Architecture et littérature

L'architecture compose nos vies: nous nous y mouvons, nous la parcourons, nous la contemplons, elle nous enchante, parfois nous inquiète ou nous hérisse.

Mais elle est aussi objet de réflexion, support de l'imagination et de fictions.

Cette rubrique évoquera quelques lectures qui lui réservent une place particulière...

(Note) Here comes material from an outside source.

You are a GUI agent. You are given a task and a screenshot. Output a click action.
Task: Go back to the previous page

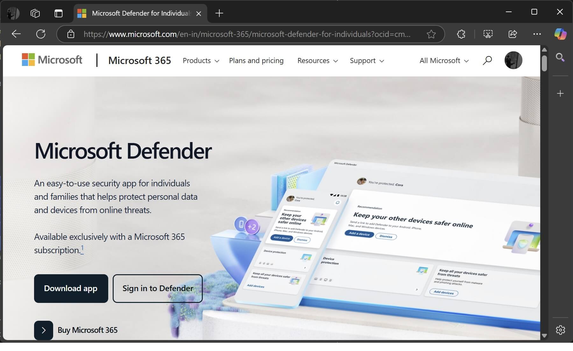pyautogui.click(x=16, y=34)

Georges Perec, Les choses, Julliard, 1965

Les choses sont le premier ouvrage publié par Georges Perec. Il y propose une réflexion sur la possibilité du bonheur dans la société de consommation des années 60. Jérôme et Sylvie, deux jeunes psychosociologues, voient dans le luxe, la possession des choses matérielles et le paraître la véritable source de leur bonheur. Cependant, au fil du temps, l’ennui finit par les gagner et ils imaginent dans le départ pour la Tunisie la promesse d’un nouveau bonheur. Avant de connaître une nouvelle désillusion et de rentrer en France, les deux jeunes gens trouvent, trop tard, la maison de leur rêve…

 

            C’est pourtant en Tunisie qu’ils virent, un jour, la maison de leurs rêves, la plus belle des demeures. […]

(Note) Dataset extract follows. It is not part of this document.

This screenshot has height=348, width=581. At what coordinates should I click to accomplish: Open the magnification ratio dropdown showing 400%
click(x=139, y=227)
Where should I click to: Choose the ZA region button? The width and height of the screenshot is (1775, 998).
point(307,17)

            Mais la maison était un paradis sur terre. Au centre d’un grand parc qui descendait en pente douce vers une plage de sable fin, une construction ancienne, de style local, assez petite, sans étages, s’était développée d’année en année, était devenue le soleil d’une constellation de pavillons de toutes grandeurs et de tous styles, gloriettes, marabouts, bungalows, entourés de vérandas, disséminés à travers le parc et reliés entre eux par des galeries à claire-voie. Il y avait une salle octogonale, sans autres ouvertures qu’une petite porte et deux étroites meurtrières, aux murs épais entièrement couverts de livres, sombre et fraîche comme un tombeau ; il y avait des pièces minuscules, blanchies à la chaux comme des cellules de moines, avec, pour seuls meubles, deux fauteuils sahariens, une table basse ; d’autres longues, basses et étroites, tapissées de nattes épaisses, d’autres encore, meublées à l’anglaise, avec des banquettes d’embrasure et des cheminées monumentales flanquées de deux divans se faisant face. Dans les jardins, entre les citronniers, les orangers, les amandiers, serpentaient des allées de marbre blanc que bordaient des fragments de colonnes, des antiques. Il y avait aussi des ruisseaux et des cascades, des grottes de rocaille, des bassins couverts de grands nénuphars blancs entre lesquels filaient parfois les stries argentées des poissons. Des paons se promenaient en liberté, come dans leurs rêves. Des arcades envahies de roses menaient à des nids de verdure.